-- begin Text extract --
Peter had been putting on his shoes in the kitchen when a meat grinder fell from an upper shelf, landing on his head. A bowl of hot brine (a mixture of salt and water) came with it, burning the back of Peter’s neck. Peter had told Belle that he was fine, and said he would lay down to rest. She’d come back hours later to find him dead on the floor.


Immediately, Belle’s explanation was questioned by the doctors. During an autopsy, it was determined that the injuries Peter sustained did not match Belle’s story really at all. If he got bonked on the back of his head, why was his nose broken? and the injuries on the back of his head were more consistent with severe, repeated blows, not a single hit, like Belle said. A doctor called an inquest to investigate the death for foul play.


For the town of La Porte, this whole ordeal was a minor scandal. Everyone was convinced that something was off about the death of Peter Gunness… but ultimately, the inquest concluded that his death was accidental, in spite of all the unanswered questions.


And I’m sure you’re all wondering the same thing I was by now – did Peter have any life insurance?
-- end Text extract --
### [Aim of the task]
In the passage about Peter Gunness's death, what did the inquest conclude? The records have no connection to the passage about Peter Gunness's death.
-- begin Raw records --
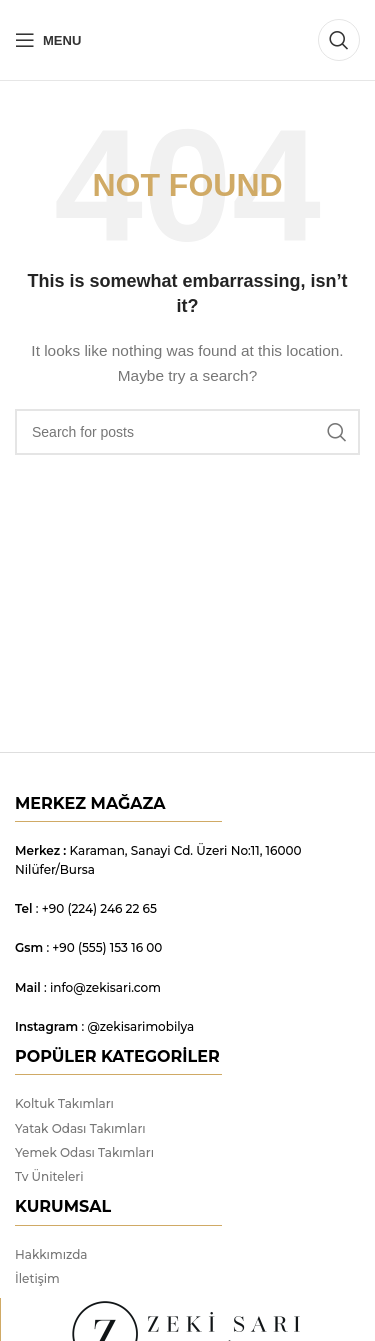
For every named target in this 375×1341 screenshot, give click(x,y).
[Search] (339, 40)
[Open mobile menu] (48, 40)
-- end Raw records --
-- begin Raw records --
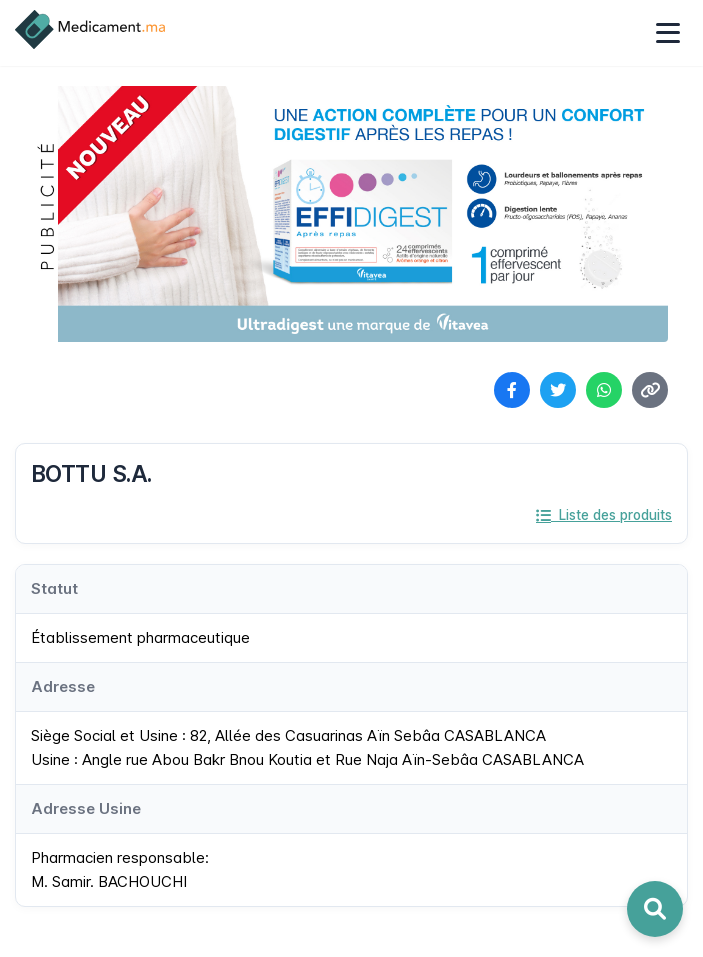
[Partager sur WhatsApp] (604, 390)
-- end Raw records --
### [The reply]
It concluded that his death was accidental.